Now a trial judge in Minnesota has taken both the Minnesota Attorney General and St. Olaf's College to the woodshed regarding St. Olaf's sale of WCAL, its public radio station (which St. Olaf sold to Minnesota Public Radio). St. Olaf's had sought to remove the restrictions on certain gifts to the college that were for the benefit of supporting WCAL, and the judge in this case refused St. Olaf's request with respect to several of the gifts in question (the judge did permit certain gifts to be used to support St. Olaf's production of certain radio shows that would continue to be broadcast over the MPR network).
In the opening part of his opinion, Judge Gerald Wolf stated,
The Minnesota Attorney General is the watchdog of all trusts throughout the state of Minnesota. Deplorably, when St. Olaf made the decision to sell WCAL, no one from the Attorney General's Office intervened to safeguard the trust. The Attorney General's Office was notified by SaveWCAL of the pending sale yet they failed to do anything. The undersigned is absolutely mystified as to why the State Attorney General did not become involved in a sale of trust assets valued at $12 million when it is its statutory obligation to do so.
The undersigned does recognize that there is a newly elected Attorney General who was not in office at the time of the sale. However, the office is painted with the same brush.

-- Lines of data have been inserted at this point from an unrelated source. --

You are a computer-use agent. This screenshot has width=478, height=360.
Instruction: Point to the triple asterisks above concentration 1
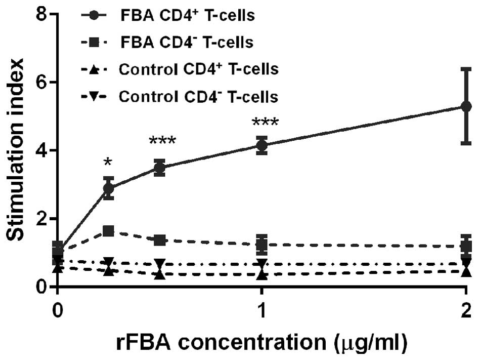point(262,124)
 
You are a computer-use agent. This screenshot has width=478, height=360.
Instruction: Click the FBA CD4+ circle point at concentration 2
point(466,106)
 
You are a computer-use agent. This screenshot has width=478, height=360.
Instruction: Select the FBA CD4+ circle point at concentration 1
point(262,146)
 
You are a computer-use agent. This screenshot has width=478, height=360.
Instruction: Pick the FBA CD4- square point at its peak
point(108,231)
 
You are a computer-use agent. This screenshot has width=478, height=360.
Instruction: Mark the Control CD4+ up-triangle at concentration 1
point(262,274)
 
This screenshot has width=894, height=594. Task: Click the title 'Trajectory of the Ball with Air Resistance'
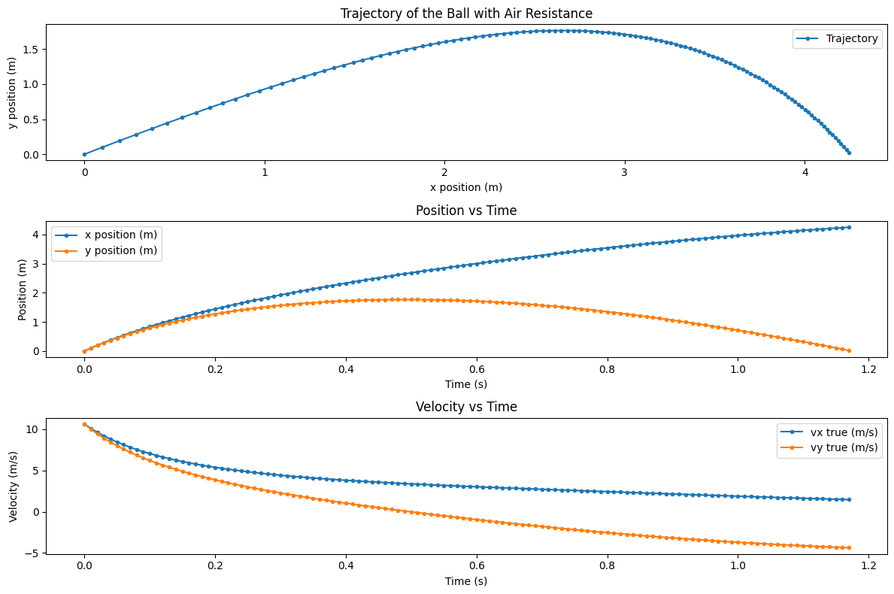pos(466,14)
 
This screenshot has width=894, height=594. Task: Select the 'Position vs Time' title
pos(466,211)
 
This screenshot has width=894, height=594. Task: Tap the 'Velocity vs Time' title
pos(466,407)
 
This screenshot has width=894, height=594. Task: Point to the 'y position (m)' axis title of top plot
pos(13,92)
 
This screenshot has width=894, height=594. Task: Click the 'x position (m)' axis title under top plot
pos(466,187)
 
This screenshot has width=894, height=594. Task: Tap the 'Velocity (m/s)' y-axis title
pos(13,486)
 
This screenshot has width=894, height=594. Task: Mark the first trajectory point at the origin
pos(84,154)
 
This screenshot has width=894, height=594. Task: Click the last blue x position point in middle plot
pos(849,227)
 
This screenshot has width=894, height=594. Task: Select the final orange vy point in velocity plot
pos(849,547)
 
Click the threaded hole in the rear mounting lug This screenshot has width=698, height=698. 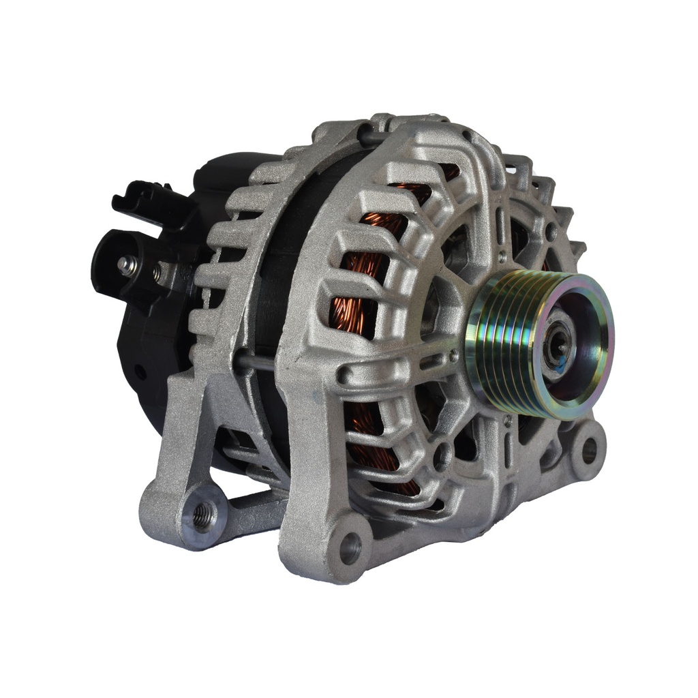(202, 515)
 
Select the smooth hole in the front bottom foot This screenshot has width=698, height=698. (350, 546)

Her office is tainted with this lapse of duty even though she did not hold her present position at the time. Regardless of who was serving as Minnesota Attorney General at the time of the sale, the office as an institution has a duty to the people of Minnesota to serve as guardian of all trusts created and operated in this state. The Minnesota Attorney General's Office failed in its duty in this case.
The opinion in the case is available here (fairly large PDF file with a fairly slow link, so give it time to load).